Air is being pumped into a spherical balloon so that its volume increases at a rate of 80 \mbox{cm}^3\mbox{/s}. How fast is the surface area of the balloon increasing when its radius is 14 \mbox{cm}? Recall that a ball of radius r has volume \displaystyle V=\frac{4}{3}\pi r^3 and surface area S=4\pi r^2.

Question

Air is being pumped into a spherical balloon so that its volume increases at a rate of 80 \mbox{cm}^3\mbox{/s}. How fast is the surface area of the balloon increasing when its radius is 14 \mbox{cm}? Recall that a ball of radius r has volume \displaystyle V=\frac{4}{3}\pi r^3 and surface area S=4\pi r^2.

Answer 1

just use the formula

v = 4/3 pi r^3
a = 4pi r^2, so
dv/dt = 4pi r^2 dr/dt = a dr/dt
da/dt = 8pi r dr/dt

v(14) = 11494
a(14) = 2463

So, we have

80 = 2463 dr/dt
da/dt = 8pi(14)(80/2463) = 11.43

Answer 2

what is an mbox?

V = (4/3) pi r^3
S = dV/dr = 4 pi r^2
dS/dr = 8 pi r
so
dS/dt = 8 pi r dr/dt

now find dr/dt
if dV/dt = 80 cm^3/s

dV = S * dr = 4 pi r^2 dr
so
dV/dt = 4 pi r^2 dr/dt
so
dr/dt = ( 1/4 pi r^2 )dV/dt = (20/pi 14^2)
so
dS/dt = 8 pi 14 (20/14^2 pi)
= 80/7
=

Answer 3

To find the rate at which the surface area of the balloon is increasing, we first need to find an equation that relates the surface area to the radius and the volume. The volume of a sphere is given by the equation:

V = (4/3)πr^3

To find an equation relating the surface area to the radius and the volume, we can differentiate both sides of the volume equation with respect to time (t):

dV/dt = (4/3)d/dt(πr^3)

Since we are given the rate at which the volume is increasing, dV/dt, we can substitute that into the equation:

80 cm^3/s = (4/3)d/dt(πr^3)

Now we need to find an equation relating the surface area to the radius, and differentiate both sides with respect to time:

S = 4πr^2

dS/dt = d/dt(4πr^2)

Now we can substitute the given radius of 14 cm into the equation:

dS/dt = d/dt(4π(14)^2)

Simplifying:

dS/dt = d/dt(784π)

Since there are no variables in the equation, the derivative of a constant is zero:

dS/dt = 0

Therefore, the surface area of the balloon is not changing with time, so the rate at which it is increasing is zero.

Answer 4

To find the rate at which the surface area of the balloon is increasing, we need to relate the change in the surface area to the change in the volume.
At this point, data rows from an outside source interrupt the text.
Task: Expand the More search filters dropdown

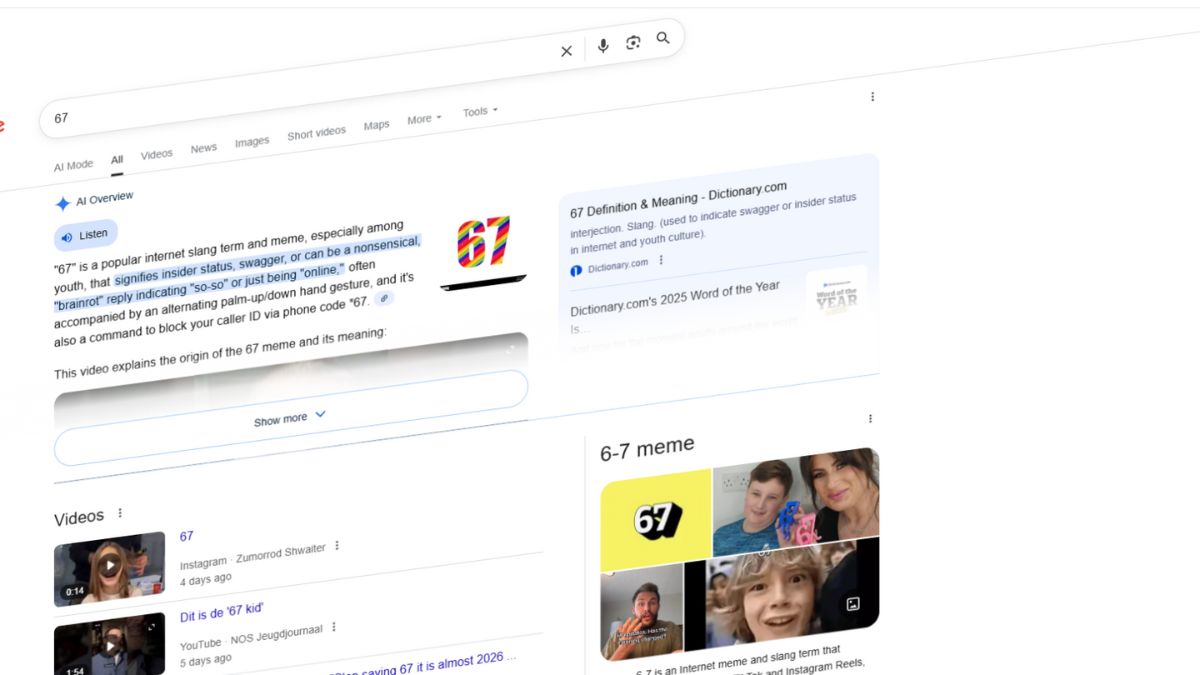Action: 424,119
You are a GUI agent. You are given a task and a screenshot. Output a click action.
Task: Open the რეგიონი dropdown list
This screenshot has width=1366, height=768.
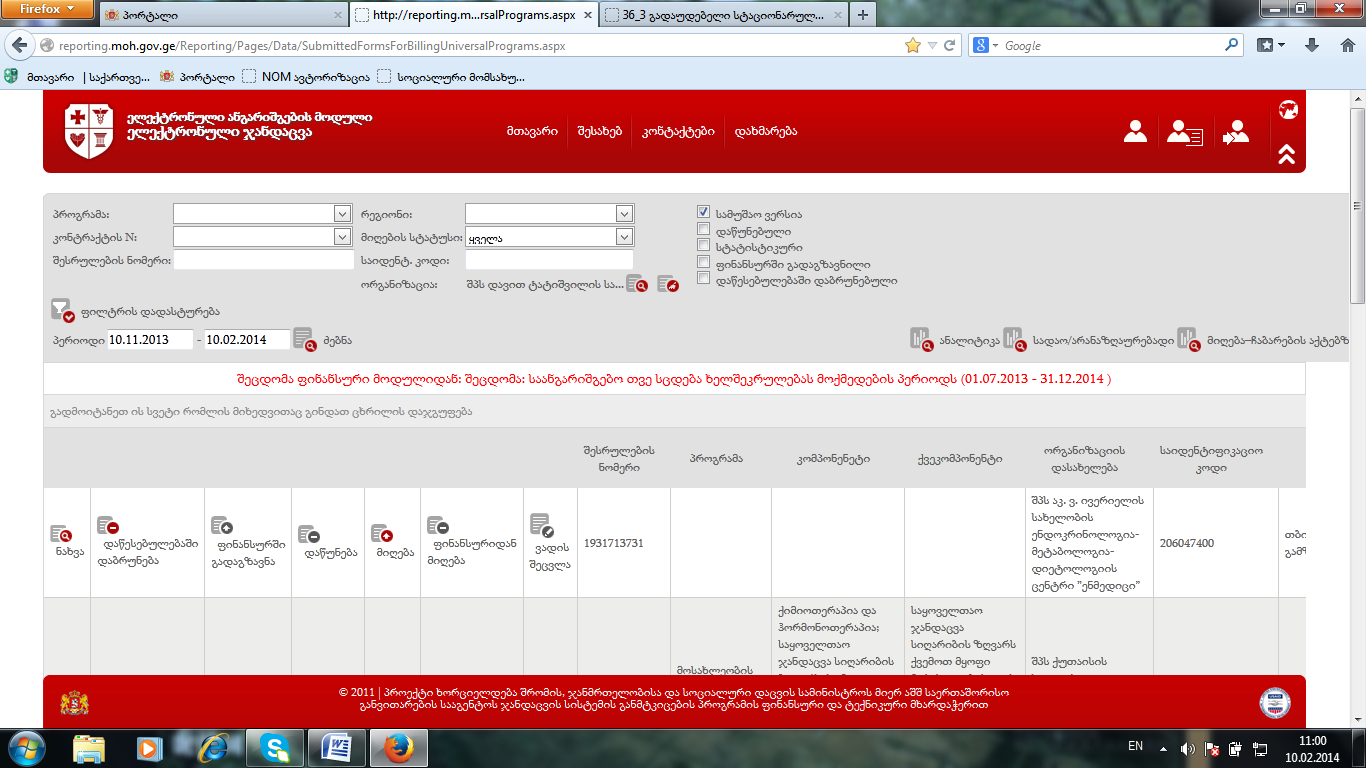[624, 214]
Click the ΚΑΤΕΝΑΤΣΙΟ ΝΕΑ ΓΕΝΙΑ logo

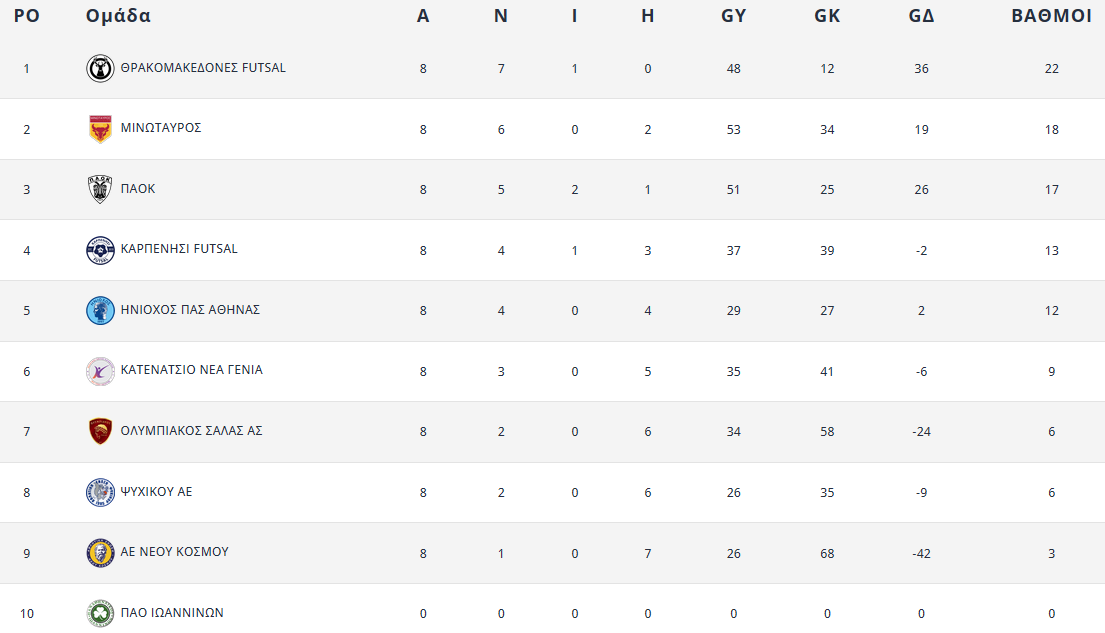tap(100, 371)
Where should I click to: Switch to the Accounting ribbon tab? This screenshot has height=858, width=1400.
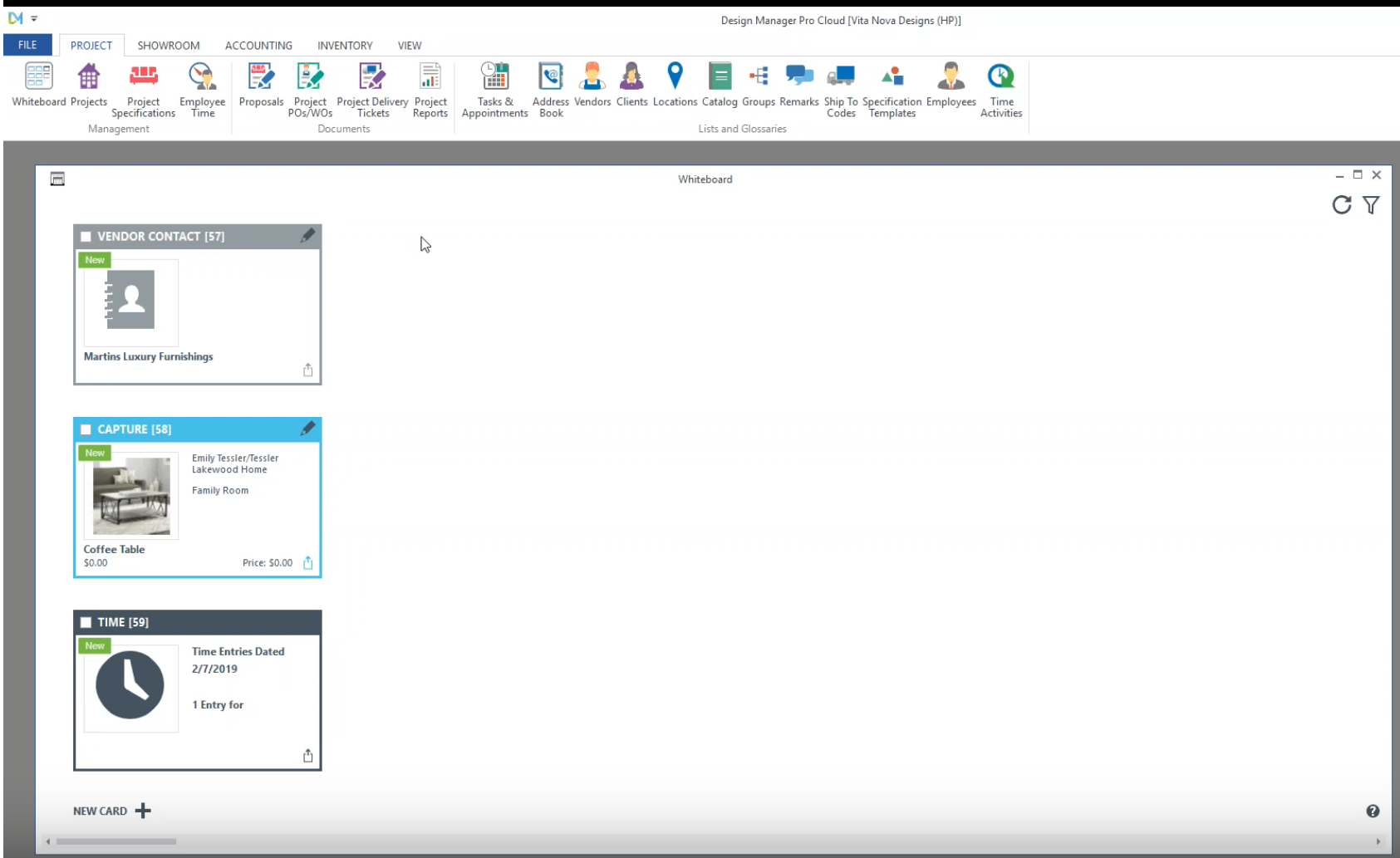[x=258, y=46]
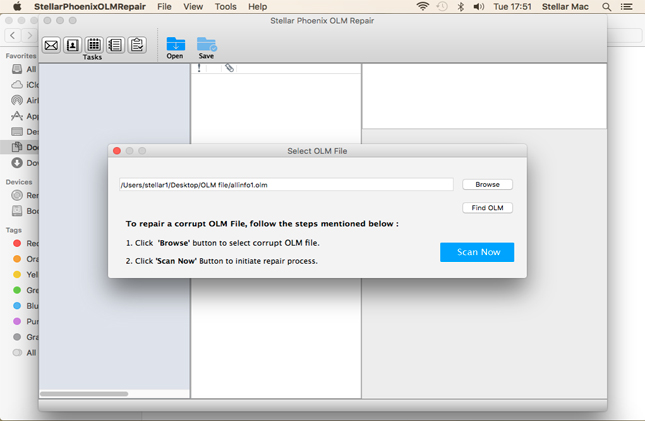Click the Save folder icon

[206, 46]
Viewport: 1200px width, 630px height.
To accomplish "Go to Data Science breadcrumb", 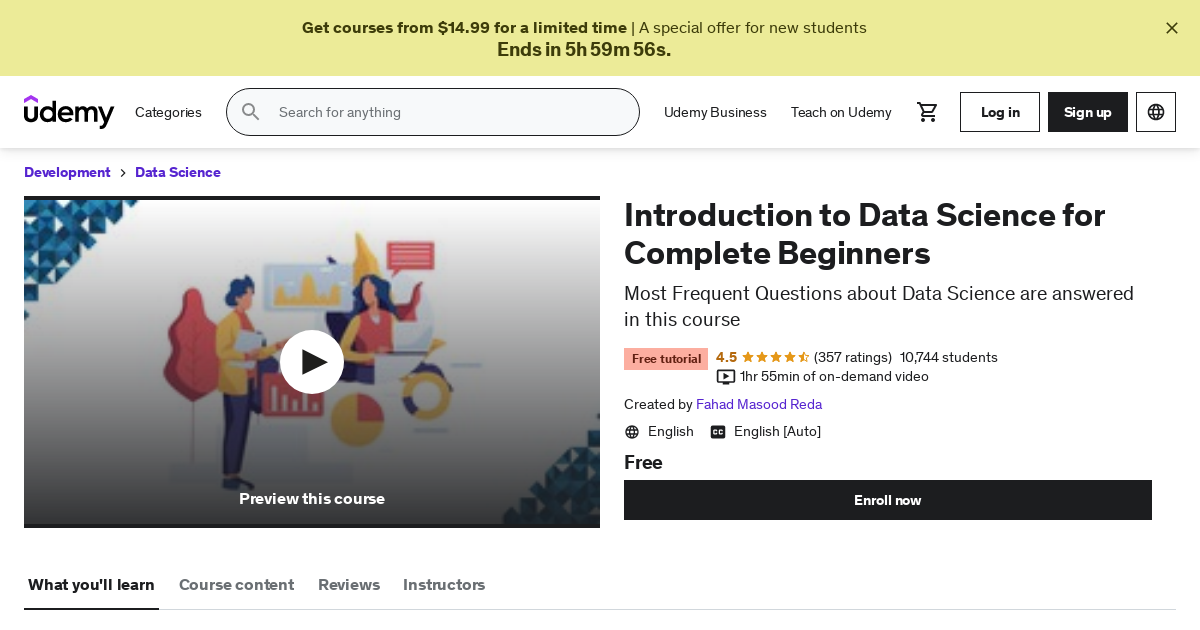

Given that the volume of the balloon is increasing at a rate of 80 cm³/s, we can find how the volume is changing with respect to time. This means we need to find dV/dt.

We are also given that the radius of the balloon is 14 cm, so we can find the value of the radius, r.

We can differentiate the volume formula V = (4/3)πr³ with respect to time, using the chain rule:

dV/dt = dV/dr * dr/dt

The first term dV/dr represents the derivative of the volume with respect to the radius, which is given by:

dV/dr = 4πr²

The second term dr/dt represents the derivative of the radius with respect to time, which is not given. However, we can find it using the information about the rate of volume increase.

We know that dV/dt = 80 cm³/s, and we are looking for dr/dt. We need to rearrange the previous equation to solve for dr/dt:

dV/dt = dV/dr * dr/dt

80 = 4πr² * dr/dt

dr/dt = 80 / (4πr²)

Now we can substitute the given radius of 14 cm into the equation to find dr/dt:

dr/dt = 80 / (4π(14)²)

dr/dt ≈ 0.0346 cm/s

Now that we have the value of dr/dt, we can use it to find how the surface area of the balloon is changing with respect to time.

The formula for surface area S = 4πr² can be differentiated with respect to time to find dS/dt:

dS/dt = dS/dr * dr/dt

The first term dS/dr represents the derivative of the surface area with respect to the radius, which is given by:

dS/dr = 8πr

Now we can substitute the given radius of 14 cm and the value of dr/dt into the equation:

dS/dt = 8π(14) * 0.0346

dS/dt ≈ 15.33 cm²/s

Therefore, the surface area of the balloon is increasing at a rate of approximately 15.33 cm²/s when its radius is 14 cm.